Exercise - Beginning with the line that holds "the dialog title" and ending with the last line of the entries, please output each line exactly, apart from any pictures.

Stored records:
----

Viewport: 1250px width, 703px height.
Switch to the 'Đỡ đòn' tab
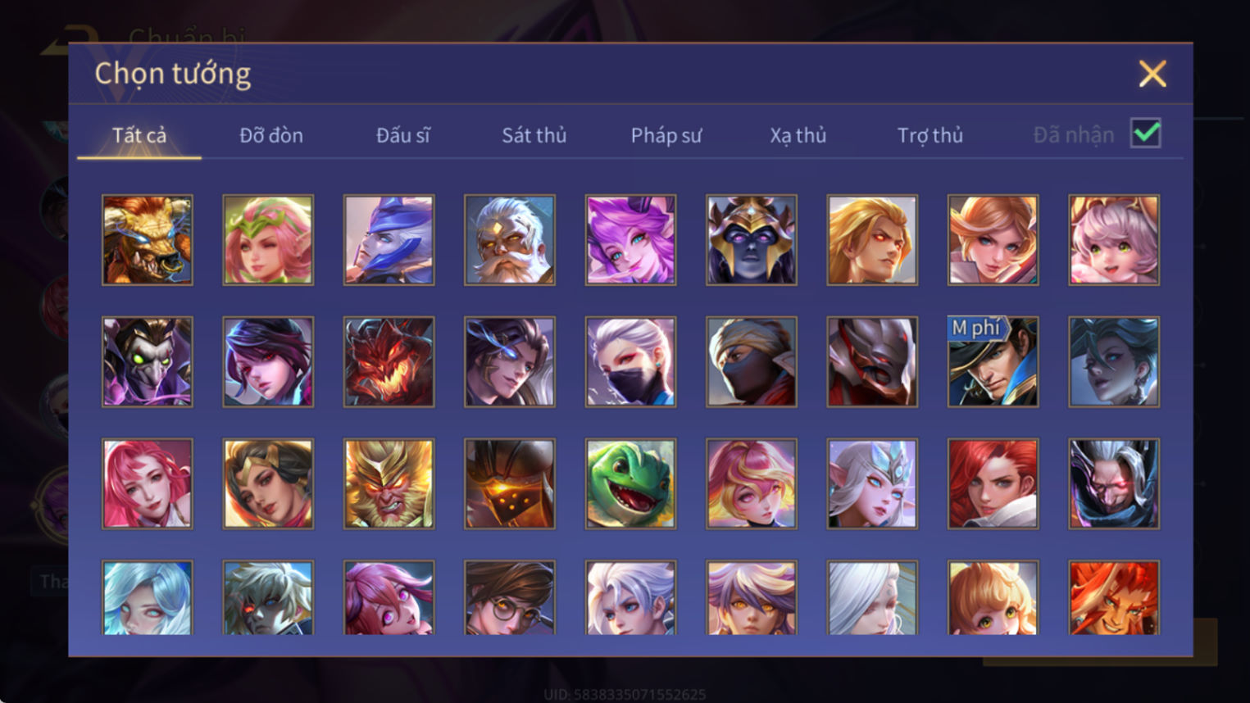point(271,135)
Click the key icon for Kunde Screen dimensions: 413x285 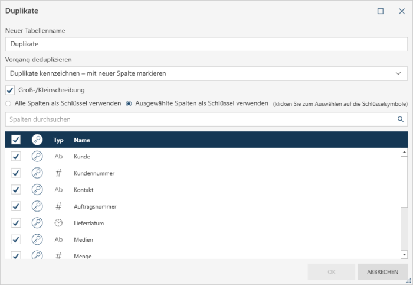37,157
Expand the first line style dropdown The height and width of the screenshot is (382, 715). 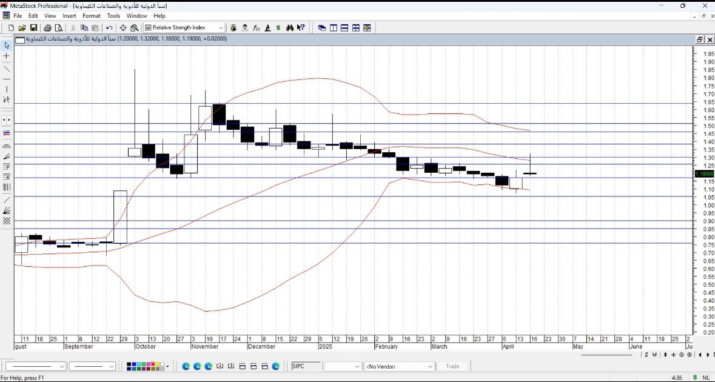(62, 366)
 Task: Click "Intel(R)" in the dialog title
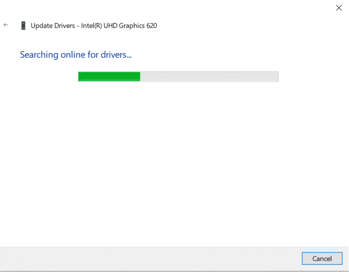(x=93, y=26)
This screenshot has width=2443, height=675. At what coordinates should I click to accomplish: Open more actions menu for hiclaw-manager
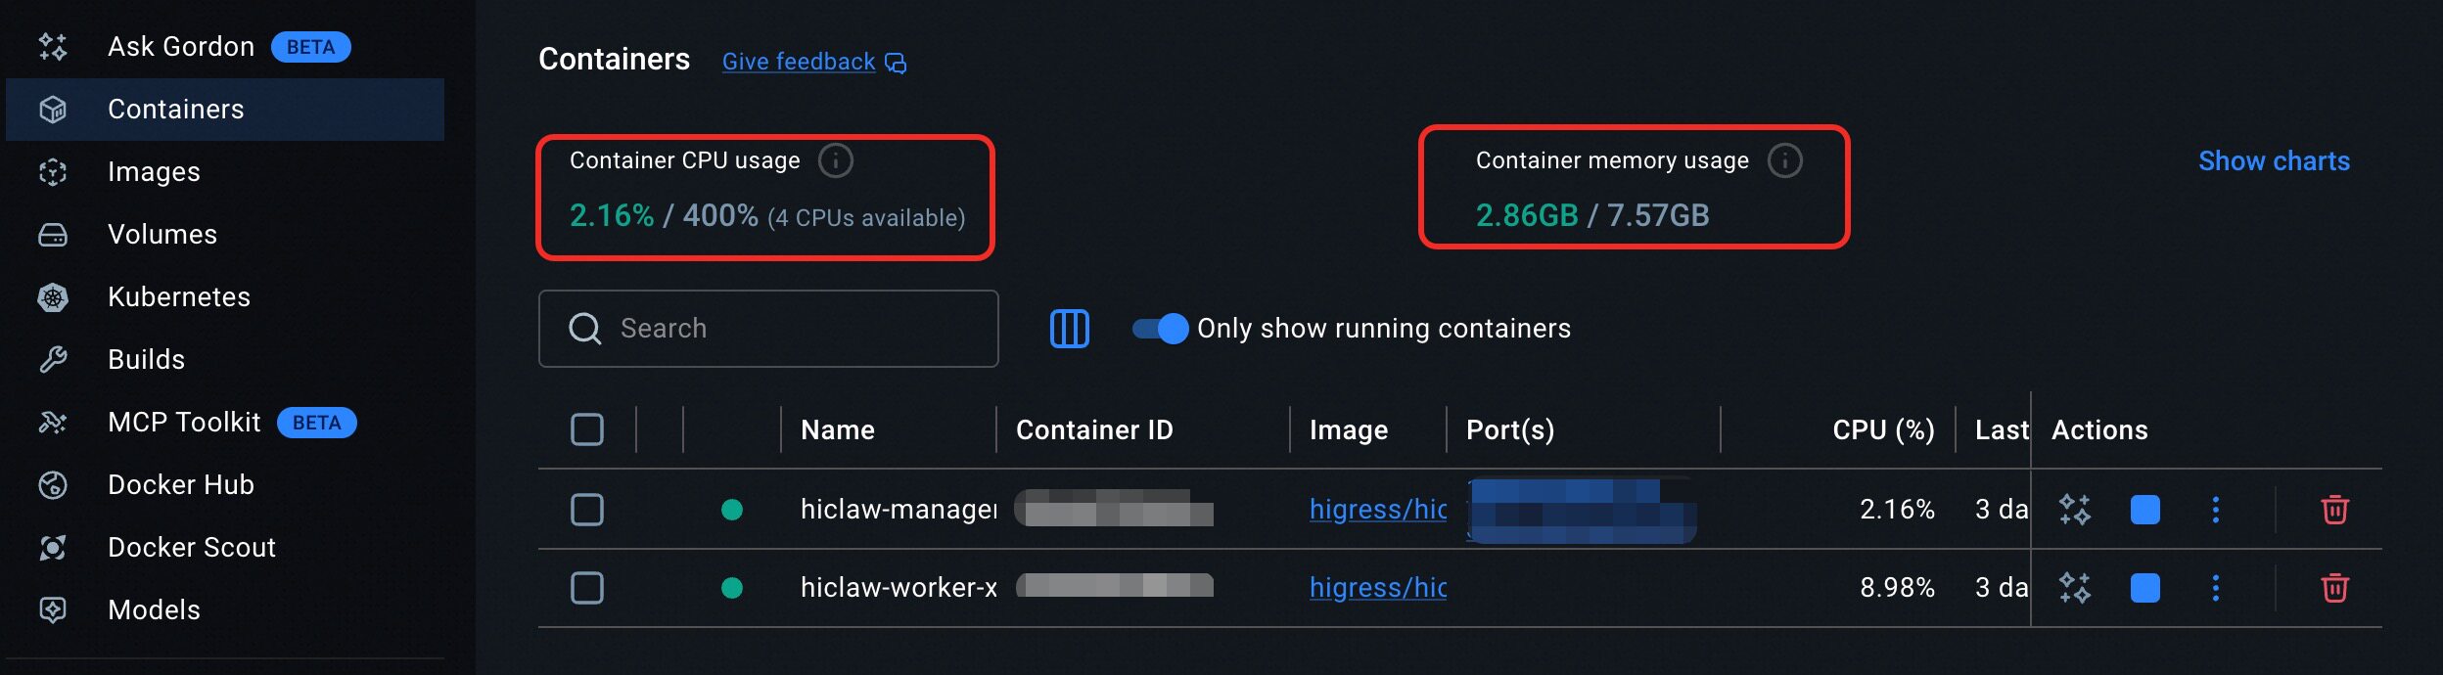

----

Result of the exercise -
 Task: Click "Intel(R)" in the dialog title
(x=93, y=26)
This screenshot has width=2443, height=675. At what coordinates should I click to accomplish: Open more actions menu for hiclaw-manager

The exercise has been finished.